══ Data to examine ══

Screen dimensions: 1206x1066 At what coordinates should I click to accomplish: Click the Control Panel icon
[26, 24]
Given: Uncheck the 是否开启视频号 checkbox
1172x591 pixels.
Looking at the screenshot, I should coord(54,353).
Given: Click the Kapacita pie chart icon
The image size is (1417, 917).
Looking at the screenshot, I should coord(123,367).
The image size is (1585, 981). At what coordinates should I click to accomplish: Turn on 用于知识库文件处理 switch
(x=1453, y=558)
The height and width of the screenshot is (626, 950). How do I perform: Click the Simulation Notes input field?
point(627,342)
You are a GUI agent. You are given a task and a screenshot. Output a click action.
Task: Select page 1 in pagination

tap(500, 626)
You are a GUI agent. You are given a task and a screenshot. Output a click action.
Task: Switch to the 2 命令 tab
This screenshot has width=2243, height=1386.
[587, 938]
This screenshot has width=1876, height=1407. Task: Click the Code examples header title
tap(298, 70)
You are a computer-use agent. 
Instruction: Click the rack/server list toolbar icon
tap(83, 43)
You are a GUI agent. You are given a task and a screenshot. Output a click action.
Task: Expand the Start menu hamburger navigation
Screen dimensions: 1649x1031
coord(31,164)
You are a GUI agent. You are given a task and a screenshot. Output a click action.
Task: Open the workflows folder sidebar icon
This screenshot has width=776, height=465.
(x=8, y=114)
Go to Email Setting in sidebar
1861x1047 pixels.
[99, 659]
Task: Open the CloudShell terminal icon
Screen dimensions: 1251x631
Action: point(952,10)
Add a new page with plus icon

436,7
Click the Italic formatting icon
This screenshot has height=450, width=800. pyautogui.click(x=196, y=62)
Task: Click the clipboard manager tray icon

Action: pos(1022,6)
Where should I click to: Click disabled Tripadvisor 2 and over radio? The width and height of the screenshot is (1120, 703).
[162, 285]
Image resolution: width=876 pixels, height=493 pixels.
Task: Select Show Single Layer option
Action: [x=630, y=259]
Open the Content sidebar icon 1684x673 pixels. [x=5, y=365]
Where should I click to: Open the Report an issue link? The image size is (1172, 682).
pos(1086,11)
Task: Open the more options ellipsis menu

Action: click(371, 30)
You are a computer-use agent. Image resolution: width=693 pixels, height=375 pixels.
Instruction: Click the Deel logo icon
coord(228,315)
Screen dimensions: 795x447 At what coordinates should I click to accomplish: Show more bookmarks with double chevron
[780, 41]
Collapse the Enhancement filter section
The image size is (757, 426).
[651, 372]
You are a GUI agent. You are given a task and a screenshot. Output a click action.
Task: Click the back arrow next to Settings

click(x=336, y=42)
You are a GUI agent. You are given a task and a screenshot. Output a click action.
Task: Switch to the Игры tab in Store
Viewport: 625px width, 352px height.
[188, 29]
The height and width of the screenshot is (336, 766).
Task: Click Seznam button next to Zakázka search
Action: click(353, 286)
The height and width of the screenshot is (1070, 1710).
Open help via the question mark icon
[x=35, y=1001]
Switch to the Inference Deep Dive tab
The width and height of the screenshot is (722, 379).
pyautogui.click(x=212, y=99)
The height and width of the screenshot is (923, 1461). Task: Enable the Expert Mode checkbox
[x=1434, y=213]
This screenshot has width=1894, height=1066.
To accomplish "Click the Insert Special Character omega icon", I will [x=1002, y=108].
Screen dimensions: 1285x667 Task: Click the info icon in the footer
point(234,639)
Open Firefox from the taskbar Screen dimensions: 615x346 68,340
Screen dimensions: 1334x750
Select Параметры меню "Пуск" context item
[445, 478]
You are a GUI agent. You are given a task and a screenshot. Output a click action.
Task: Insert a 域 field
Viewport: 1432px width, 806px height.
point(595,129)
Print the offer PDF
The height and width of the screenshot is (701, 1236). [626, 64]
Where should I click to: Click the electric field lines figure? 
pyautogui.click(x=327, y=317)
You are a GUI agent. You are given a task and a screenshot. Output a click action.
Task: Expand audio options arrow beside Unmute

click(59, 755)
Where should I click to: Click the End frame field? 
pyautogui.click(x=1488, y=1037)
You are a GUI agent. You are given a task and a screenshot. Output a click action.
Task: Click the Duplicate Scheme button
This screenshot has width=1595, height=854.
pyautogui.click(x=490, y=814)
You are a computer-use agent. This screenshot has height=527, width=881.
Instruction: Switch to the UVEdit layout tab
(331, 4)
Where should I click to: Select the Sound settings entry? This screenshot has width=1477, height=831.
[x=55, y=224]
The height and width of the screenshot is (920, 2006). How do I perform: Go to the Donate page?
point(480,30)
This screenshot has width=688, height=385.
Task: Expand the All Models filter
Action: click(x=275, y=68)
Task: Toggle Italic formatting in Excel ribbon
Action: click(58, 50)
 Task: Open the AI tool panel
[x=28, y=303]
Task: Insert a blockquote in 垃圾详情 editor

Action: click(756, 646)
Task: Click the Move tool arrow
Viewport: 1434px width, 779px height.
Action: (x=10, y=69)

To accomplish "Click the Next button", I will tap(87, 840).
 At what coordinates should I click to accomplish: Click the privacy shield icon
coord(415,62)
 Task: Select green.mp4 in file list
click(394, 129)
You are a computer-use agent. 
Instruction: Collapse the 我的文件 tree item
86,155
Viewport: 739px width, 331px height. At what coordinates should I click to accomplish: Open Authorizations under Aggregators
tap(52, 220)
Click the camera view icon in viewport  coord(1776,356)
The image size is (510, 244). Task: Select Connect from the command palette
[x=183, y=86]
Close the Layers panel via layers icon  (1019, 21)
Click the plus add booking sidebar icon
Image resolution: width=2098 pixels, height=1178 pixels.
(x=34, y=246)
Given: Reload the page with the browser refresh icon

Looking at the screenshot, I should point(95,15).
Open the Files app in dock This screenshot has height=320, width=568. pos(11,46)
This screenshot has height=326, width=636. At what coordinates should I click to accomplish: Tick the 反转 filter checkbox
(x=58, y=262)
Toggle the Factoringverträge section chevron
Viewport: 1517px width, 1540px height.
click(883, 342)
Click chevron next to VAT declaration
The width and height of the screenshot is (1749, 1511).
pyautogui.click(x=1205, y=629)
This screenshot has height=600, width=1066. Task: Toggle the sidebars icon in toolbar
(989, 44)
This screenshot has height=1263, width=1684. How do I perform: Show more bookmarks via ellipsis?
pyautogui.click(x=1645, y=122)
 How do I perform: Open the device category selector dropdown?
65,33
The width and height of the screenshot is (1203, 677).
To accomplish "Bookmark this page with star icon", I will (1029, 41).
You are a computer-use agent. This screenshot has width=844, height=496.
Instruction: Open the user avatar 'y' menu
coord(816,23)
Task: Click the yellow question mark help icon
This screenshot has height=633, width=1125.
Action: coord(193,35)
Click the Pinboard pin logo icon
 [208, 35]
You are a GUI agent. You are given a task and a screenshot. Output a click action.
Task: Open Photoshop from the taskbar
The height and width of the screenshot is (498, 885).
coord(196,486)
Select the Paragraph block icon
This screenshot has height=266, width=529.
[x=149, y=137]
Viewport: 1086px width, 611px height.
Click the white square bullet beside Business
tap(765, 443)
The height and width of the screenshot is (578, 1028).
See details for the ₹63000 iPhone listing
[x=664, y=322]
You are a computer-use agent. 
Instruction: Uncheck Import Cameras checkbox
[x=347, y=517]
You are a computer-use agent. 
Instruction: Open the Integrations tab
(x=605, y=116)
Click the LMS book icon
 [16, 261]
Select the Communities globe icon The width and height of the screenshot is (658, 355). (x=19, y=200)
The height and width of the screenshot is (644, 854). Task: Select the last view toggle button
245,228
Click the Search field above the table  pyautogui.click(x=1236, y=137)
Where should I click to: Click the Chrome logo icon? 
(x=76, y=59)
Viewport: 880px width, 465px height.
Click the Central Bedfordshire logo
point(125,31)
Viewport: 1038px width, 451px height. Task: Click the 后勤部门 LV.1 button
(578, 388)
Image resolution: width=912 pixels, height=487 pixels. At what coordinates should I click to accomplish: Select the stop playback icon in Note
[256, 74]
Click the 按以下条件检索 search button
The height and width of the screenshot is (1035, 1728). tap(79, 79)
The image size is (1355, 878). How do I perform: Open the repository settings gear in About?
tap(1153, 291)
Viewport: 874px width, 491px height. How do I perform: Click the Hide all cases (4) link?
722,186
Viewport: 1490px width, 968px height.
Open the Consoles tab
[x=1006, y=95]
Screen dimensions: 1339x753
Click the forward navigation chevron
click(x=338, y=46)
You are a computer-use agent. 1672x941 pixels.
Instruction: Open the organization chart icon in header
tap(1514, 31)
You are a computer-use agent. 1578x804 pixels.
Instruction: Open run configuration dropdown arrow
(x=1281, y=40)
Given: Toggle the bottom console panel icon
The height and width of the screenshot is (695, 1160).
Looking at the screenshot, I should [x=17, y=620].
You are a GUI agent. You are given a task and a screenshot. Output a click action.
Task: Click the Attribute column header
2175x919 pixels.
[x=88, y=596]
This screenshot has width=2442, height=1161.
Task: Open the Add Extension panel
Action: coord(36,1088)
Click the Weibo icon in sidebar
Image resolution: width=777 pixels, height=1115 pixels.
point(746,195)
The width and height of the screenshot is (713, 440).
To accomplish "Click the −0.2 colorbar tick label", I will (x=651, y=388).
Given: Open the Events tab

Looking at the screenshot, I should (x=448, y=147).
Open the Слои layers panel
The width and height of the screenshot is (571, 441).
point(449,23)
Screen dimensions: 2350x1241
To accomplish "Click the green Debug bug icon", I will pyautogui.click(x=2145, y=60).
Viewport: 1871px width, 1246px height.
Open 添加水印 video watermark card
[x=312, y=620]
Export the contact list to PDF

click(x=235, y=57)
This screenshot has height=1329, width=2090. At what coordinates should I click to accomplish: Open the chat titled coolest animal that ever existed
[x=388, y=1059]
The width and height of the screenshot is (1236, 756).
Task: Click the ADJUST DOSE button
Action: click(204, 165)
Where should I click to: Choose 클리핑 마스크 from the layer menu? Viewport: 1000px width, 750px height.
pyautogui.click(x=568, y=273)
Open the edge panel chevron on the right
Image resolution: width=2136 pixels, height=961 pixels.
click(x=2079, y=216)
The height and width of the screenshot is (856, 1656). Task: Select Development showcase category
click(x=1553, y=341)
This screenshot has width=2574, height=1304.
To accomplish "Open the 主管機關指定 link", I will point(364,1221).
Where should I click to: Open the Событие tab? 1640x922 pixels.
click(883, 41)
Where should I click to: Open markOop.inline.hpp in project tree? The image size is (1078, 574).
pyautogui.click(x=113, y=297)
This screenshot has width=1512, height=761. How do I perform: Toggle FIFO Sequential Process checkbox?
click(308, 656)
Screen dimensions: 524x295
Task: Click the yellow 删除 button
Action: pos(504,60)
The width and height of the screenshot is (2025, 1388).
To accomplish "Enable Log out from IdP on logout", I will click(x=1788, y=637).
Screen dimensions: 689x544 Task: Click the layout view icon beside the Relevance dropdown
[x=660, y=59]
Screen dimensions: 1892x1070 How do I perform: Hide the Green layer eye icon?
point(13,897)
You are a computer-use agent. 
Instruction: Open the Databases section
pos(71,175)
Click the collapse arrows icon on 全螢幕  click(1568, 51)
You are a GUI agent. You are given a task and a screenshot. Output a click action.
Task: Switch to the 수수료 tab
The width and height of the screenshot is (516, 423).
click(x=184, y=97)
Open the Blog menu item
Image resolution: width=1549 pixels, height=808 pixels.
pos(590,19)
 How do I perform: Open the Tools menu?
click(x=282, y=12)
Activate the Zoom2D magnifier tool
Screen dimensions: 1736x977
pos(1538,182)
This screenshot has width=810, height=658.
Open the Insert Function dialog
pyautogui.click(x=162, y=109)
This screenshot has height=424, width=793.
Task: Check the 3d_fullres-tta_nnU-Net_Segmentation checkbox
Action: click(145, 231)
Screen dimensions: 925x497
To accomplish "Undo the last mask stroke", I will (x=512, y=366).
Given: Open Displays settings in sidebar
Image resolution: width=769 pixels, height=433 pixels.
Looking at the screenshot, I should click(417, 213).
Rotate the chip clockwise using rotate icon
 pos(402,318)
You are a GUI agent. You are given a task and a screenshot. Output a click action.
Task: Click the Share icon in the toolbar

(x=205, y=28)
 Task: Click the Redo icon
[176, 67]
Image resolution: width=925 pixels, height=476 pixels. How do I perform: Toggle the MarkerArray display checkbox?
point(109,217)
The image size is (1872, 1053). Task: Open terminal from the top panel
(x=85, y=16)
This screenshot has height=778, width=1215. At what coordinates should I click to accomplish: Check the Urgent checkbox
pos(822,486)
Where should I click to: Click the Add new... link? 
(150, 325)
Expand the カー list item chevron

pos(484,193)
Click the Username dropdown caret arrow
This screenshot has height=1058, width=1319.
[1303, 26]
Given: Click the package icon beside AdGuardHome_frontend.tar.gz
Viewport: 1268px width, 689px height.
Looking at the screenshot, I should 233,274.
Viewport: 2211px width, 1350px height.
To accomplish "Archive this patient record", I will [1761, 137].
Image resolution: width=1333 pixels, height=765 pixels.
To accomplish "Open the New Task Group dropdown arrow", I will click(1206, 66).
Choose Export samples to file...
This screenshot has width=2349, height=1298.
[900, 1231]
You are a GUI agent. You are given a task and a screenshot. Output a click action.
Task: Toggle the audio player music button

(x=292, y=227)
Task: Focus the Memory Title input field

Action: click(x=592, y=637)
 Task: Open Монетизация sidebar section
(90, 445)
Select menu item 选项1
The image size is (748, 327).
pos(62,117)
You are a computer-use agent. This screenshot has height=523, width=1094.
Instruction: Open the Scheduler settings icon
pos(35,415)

═══

◆ Instructions to follow
Would you filter the entries above and keep each line that has the word "taskbar"?

◆ Exercise result
Open Firefox from the taskbar Screen dimensions: 615x346 68,340
Task: Open Photoshop from the taskbar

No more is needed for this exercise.